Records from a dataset
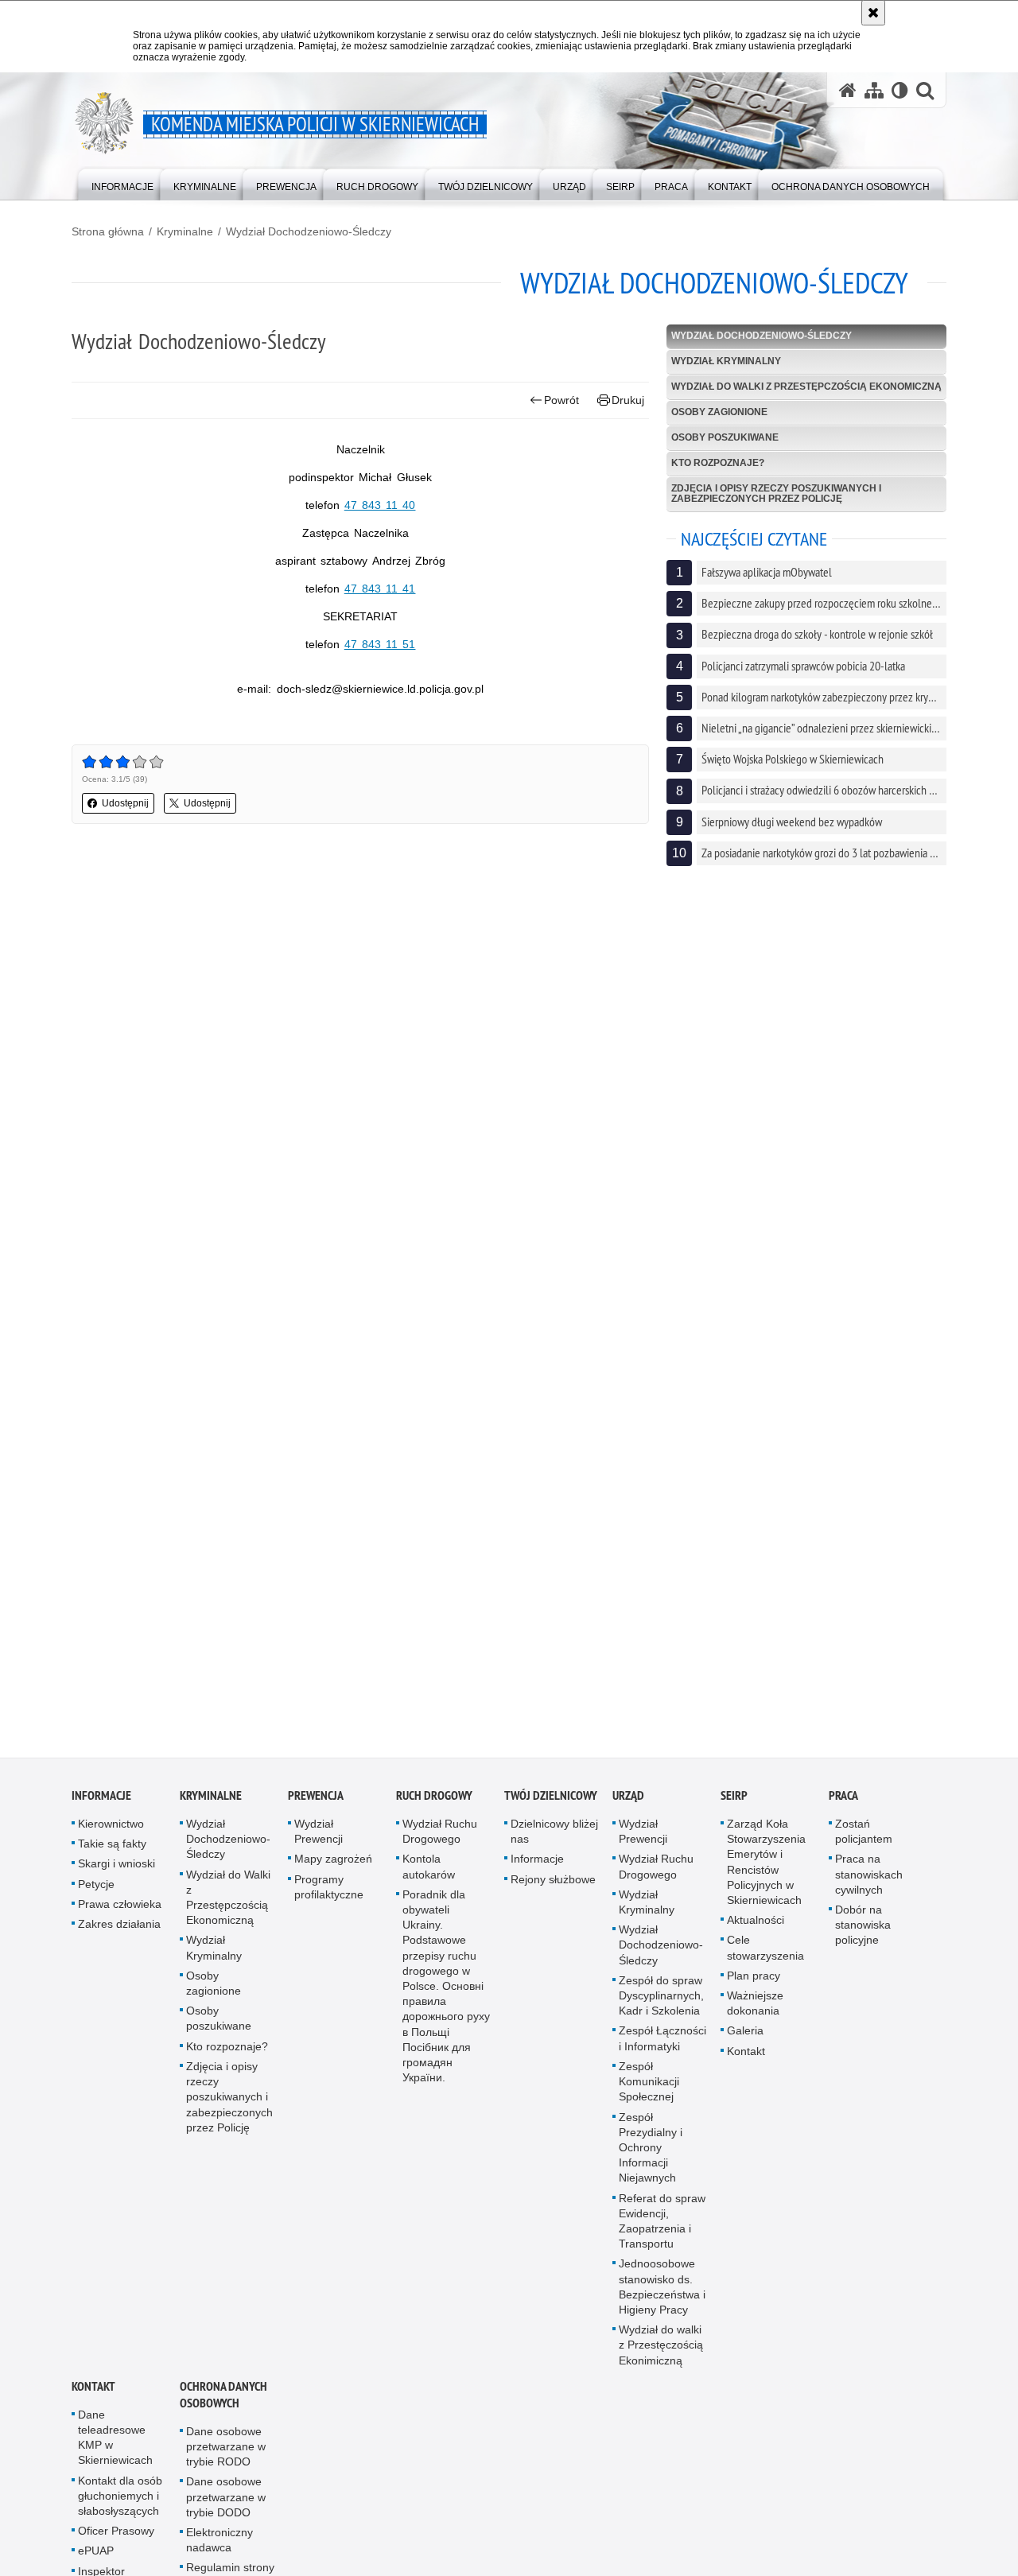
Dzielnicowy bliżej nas (554, 1844)
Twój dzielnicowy (550, 1808)
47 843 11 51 (380, 644)
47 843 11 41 (380, 588)
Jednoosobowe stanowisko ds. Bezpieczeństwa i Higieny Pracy (662, 2300)
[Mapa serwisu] (874, 90)
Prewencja (316, 1808)
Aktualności (755, 1933)
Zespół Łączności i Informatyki (662, 2051)
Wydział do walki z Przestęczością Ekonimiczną (661, 2357)
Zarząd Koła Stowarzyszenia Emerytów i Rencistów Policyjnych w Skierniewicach (766, 1874)
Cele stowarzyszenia (765, 1961)
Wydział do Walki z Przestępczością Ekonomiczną (806, 386)
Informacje (101, 1808)
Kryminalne (185, 231)
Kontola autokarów (428, 1880)
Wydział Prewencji (318, 1844)
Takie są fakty (112, 1857)
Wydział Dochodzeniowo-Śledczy (308, 231)
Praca (843, 1808)
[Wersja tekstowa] (900, 90)
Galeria (745, 2044)
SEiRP (734, 1808)
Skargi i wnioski (116, 1877)
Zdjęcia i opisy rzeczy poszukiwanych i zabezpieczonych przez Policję (776, 493)
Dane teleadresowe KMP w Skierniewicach (115, 2450)
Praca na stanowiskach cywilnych (869, 1887)
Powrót (561, 400)
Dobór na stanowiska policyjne (863, 1937)
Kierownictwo (111, 1836)
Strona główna (108, 231)
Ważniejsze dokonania (755, 2016)
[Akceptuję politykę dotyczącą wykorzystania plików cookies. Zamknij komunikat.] (873, 12)
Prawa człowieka (119, 1916)
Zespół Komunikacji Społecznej (649, 2094)
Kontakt (746, 2063)
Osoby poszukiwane (725, 437)
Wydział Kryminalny (726, 361)
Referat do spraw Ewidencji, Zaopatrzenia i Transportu (662, 2234)
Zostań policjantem (863, 1844)
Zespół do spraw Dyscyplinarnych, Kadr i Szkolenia (661, 2008)
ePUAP (96, 2564)
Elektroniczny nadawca (219, 2552)
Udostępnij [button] (125, 803)
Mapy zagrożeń (333, 1872)
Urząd (628, 1808)
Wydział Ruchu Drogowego (439, 1844)
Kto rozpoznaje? (717, 462)
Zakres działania (119, 1936)
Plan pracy (753, 1988)
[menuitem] (122, 183)
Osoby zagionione (719, 412)
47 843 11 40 (380, 505)
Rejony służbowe (553, 1892)
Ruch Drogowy (434, 1808)
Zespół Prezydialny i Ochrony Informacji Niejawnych (650, 2160)
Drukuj (628, 400)
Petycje (96, 1896)
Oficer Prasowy (116, 2544)
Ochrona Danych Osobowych (223, 2407)
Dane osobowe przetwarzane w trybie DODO (226, 2510)
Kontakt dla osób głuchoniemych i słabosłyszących (120, 2508)
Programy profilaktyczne (328, 1900)
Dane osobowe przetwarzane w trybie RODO (226, 2459)
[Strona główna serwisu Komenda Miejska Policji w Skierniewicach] (848, 90)
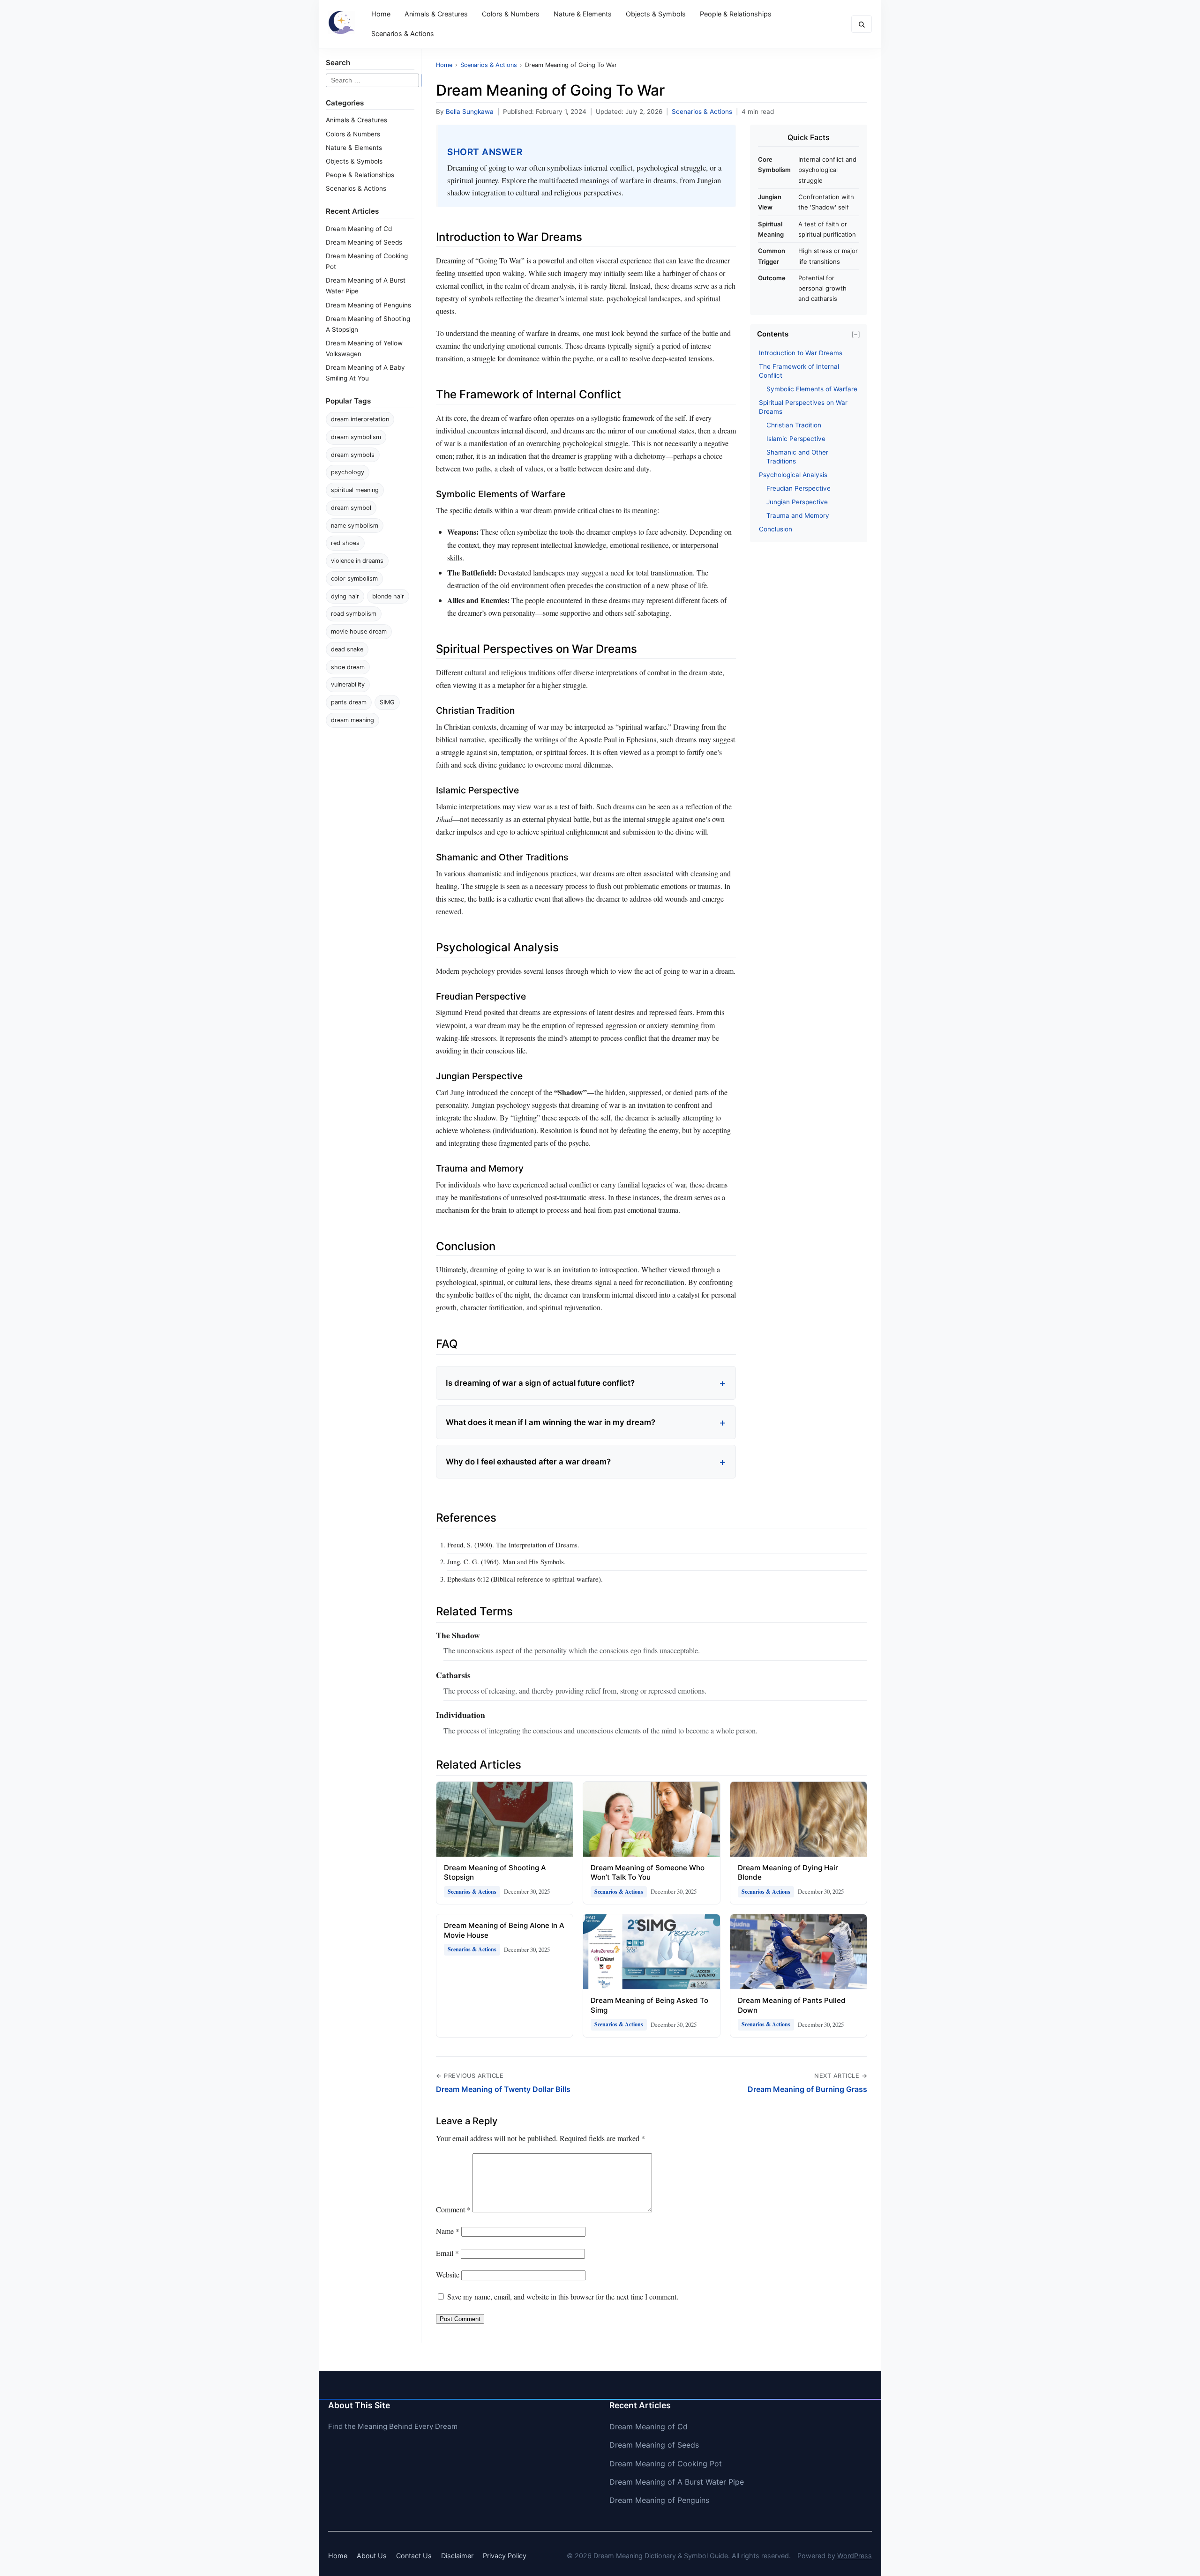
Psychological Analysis (793, 474)
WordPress (854, 2556)
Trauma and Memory (797, 515)
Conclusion (775, 529)
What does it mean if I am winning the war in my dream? (550, 1422)
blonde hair (388, 596)
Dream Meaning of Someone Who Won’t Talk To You (648, 1872)
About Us (372, 2556)
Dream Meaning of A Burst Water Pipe (676, 2481)
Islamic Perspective (795, 438)
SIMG (387, 702)
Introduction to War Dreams (800, 353)
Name (447, 2231)
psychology (347, 472)
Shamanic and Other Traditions (797, 456)
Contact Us (414, 2556)
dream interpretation (360, 419)
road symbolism (353, 613)
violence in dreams (357, 560)
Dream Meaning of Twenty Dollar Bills (503, 2089)
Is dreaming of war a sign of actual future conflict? (540, 1383)
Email (447, 2253)
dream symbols (353, 454)
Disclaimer (457, 2556)
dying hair (345, 596)
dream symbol (351, 507)
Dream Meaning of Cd (359, 228)
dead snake (347, 649)
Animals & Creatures (436, 14)
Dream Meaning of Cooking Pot (665, 2463)
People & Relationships (736, 14)
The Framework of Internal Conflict (799, 371)
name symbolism (354, 525)
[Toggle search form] (861, 24)
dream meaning (352, 720)
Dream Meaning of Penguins (368, 305)
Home (380, 14)
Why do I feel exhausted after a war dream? (528, 1461)
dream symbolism (356, 437)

● **Task requirements**
Filter the entries above and copy only the lines that hold "trybie".

● **Response below**
Dane osobowe przetwarzane w trybie DODO (226, 2510)
Dane osobowe przetwarzane w trybie RODO (226, 2459)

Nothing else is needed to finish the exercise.